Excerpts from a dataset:
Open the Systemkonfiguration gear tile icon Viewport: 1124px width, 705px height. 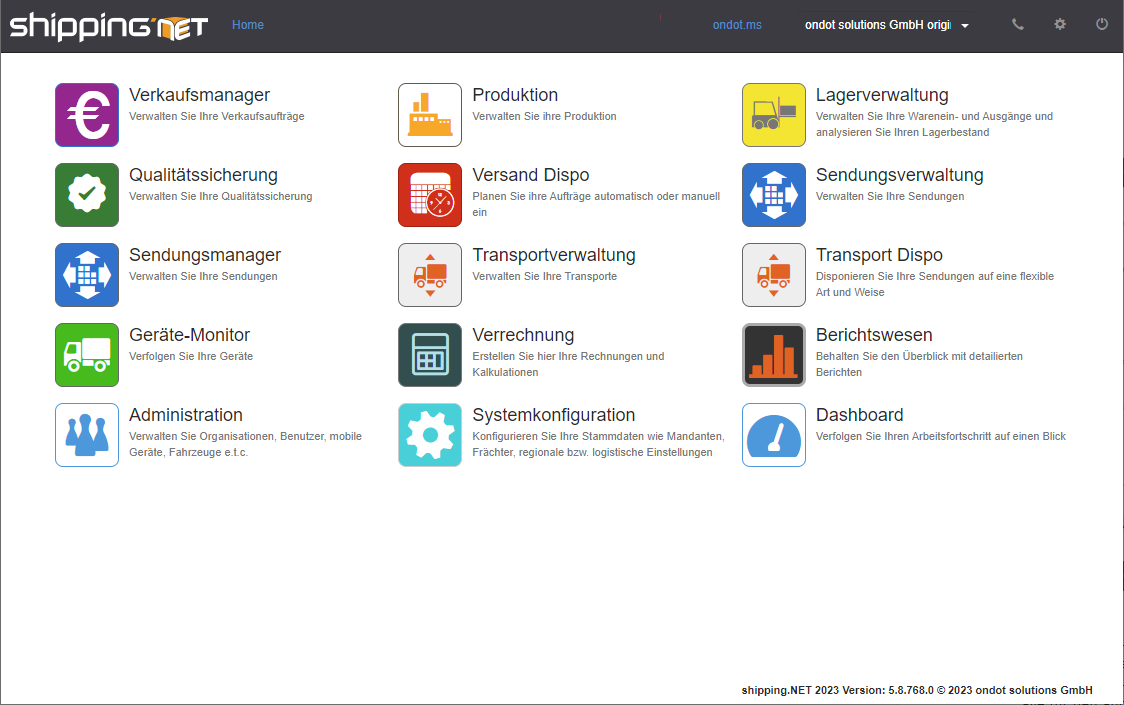(430, 435)
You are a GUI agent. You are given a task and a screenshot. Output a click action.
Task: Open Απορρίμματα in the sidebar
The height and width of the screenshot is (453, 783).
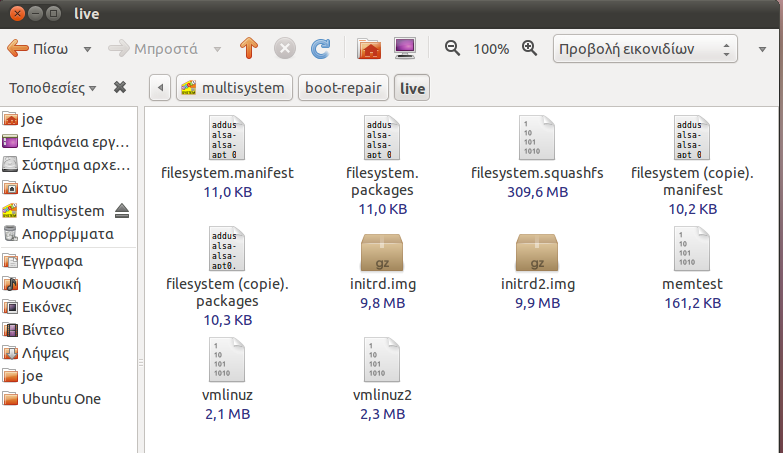point(67,234)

- **Directions**: Skip the pictures. Return exactly the lines from the one containing "You are a GUI" through the end of the data above, both included, and nothing besides.

- **Exercise response**:
You are a GUI agent. You are given a task and a screenshot. Output a click action.
Task: Open Απορρίμματα in the sidebar
The height and width of the screenshot is (453, 783).
point(67,234)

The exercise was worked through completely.